Welcome to this SQL developer interview preparation guide!
You've come to the perfect spot if you're preparing for a SQL developer interview. This guide is designed to help you refresh your SQL skills, boost your confidence, and prepare you for your job interview.
We've prepared a collection of real-world interview questions from prominent organizations such as Google, Oracle, Amazon, and Microsoft. Each question is accompanied by a well-crafted response, saving you time in your interview preparation.
During a SQL interview, the following 20 types of questions are most frequently asked:
1. What is SQL and why should we use it?
SQL (Structured Query Language) is a standard programming language designed for managing and manipulating relational databases. It is used to create, modify, and query databases, and is widely used in businesses and organizations to store and manage large amounts of data.
Here are some specific reasons why SQL is important:
Data organization: SQL allows you to structure and organize data in tables, making it easier to understand and manage large datasets.
Data retrieval: SQL provides powerful tools for retrieving data from a database, including the ability to filter, sort, and group data, and to perform complex calculations and aggregations.
Data analysis: SQL provides a powerful language for analyzing data, including the ability to join multiple tables together, and to perform complex queries that can uncover valuable insights.
Data modification: SQL allows you to modify data in a database, including the ability to insert new records, update existing records, and delete records.
Security: SQL provides tools for securing data in a database, including the ability to restrict access to certain tables or columns, and to set up user accounts with specific permissions.
Scalability: SQL is designed to handle large datasets and can be scaled to accommodate growing data needs.
Overall, SQL is essential for managing and analyzing data in a relational database. Whether you are working with a small database or a large enterprise-level system, SQL is a powerful tool that can help you make better use of your data.

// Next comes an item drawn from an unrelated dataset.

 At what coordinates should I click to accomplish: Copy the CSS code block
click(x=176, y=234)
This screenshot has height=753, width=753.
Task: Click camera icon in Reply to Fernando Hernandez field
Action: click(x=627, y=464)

2. What do you know about Databases?
A database is an organized collection of structured data that is stored and accessed electronically. Databases are used to store and manage data in a way that allows for efficient querying, searching, and analysis.
Here are some key concepts related to databases:
Relational databases: A relational database organizes data into tables, where each table represents a different entity, such as customers, orders, or products. Tables are connected through relationships, which allows data to be efficiently queried and analyzed.
NoSQL databases: NoSQL databases are designed to handle unstructured or semi-structured data, such as documents, images, or videos. Unlike relational databases, NoSQL databases do not use tables, and instead use different data models, such as key-value, document-oriented, or graph-based models.
3. What is RDBMS? How is it different from DBMS?
In summary, RDBMS is a type of DBMS that is based on the relational data model and enforces strict rules for data integrity. It uses SQL as its query language, and is widely used in enterprise-level applications.
4. What is a Primary Key?
A primary key is a column or a set of columns in a database table that uniquely identifies each record (row) in the table. The primary key is used to ensure the integrity of the data in the table, and to enable efficient querying and indexing of the table. Here are some key characteristics of primary keys:
Uniqueness: Each value in the primary key column (or set of columns) must be unique. This means that no two records in the table can have the same value in the primary key column(s).
Non-nullability: The primary key column(s) cannot contain null values, as a null value cannot be used to uniquely identify a record.
Stability: The values in the primary key column(s) should be stable, meaning that they should not change over time. If a record's primary key value changes, it can cause problems with referential integrity, which is the relationship between tables.
Indexability: The primary key column(s) are typically indexed, which allows for efficient searching and sorting of the table.
Examples of primary keys include a customer ID in a customer table, an order number in an order table, or a product code in a product table. In some cases, a primary key may consist of multiple columns, such as a combination of a customer ID and an order number in an order history table.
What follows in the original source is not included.